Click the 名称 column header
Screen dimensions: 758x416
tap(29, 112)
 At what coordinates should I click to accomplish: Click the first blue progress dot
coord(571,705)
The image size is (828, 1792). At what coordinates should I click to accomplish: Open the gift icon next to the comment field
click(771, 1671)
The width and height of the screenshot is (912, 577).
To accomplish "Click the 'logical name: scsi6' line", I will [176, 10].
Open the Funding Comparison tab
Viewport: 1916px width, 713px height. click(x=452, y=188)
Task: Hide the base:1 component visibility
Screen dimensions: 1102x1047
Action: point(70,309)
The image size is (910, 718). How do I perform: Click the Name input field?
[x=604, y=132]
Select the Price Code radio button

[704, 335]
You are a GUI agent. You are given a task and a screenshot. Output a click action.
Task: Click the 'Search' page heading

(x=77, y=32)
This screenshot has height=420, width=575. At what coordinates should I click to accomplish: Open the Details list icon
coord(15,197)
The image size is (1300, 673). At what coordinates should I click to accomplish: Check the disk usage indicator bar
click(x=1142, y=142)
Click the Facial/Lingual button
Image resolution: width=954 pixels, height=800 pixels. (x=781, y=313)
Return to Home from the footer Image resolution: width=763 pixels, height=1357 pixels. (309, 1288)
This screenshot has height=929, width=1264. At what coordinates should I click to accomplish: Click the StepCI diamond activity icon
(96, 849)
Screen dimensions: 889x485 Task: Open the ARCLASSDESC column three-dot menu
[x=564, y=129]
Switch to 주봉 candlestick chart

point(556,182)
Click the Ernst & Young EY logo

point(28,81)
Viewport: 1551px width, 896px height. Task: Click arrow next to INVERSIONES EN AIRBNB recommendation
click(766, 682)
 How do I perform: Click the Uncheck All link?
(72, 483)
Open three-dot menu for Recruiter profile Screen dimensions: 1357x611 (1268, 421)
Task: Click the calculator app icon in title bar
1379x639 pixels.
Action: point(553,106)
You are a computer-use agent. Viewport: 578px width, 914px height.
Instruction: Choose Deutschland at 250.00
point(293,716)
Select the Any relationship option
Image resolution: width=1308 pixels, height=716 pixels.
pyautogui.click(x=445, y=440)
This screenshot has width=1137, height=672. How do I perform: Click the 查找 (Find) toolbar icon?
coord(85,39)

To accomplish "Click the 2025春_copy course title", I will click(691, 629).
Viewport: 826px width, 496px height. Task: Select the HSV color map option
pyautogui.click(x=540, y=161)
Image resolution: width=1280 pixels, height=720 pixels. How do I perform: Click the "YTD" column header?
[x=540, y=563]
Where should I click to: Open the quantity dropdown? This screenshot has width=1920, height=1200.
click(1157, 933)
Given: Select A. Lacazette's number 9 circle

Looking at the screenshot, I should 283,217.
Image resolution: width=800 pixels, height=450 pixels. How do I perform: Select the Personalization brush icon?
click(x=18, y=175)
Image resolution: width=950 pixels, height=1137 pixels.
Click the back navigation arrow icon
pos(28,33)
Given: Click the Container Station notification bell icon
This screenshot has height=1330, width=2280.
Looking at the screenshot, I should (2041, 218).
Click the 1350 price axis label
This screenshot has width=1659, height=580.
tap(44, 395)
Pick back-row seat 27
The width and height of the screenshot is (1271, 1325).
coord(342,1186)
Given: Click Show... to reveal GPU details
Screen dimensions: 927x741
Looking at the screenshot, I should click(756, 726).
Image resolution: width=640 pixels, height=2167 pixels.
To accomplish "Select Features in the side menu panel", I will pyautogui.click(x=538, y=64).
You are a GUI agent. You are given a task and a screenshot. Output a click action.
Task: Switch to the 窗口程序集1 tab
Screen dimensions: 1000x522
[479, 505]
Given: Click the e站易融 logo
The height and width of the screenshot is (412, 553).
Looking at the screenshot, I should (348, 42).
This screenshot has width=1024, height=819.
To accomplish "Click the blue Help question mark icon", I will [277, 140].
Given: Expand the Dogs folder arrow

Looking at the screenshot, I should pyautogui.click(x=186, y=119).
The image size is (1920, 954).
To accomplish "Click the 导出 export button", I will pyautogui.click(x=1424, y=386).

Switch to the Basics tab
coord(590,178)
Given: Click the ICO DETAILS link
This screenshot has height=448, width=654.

» BRIEF
Write out exactly the lines from the line holding "Switch to the Basics tab" through the last line of the data, and nothing besides those lines.

» TASK OUTPUT
Switch to the Basics tab
coord(590,178)
Given: Click the ICO DETAILS link
This screenshot has height=448, width=654.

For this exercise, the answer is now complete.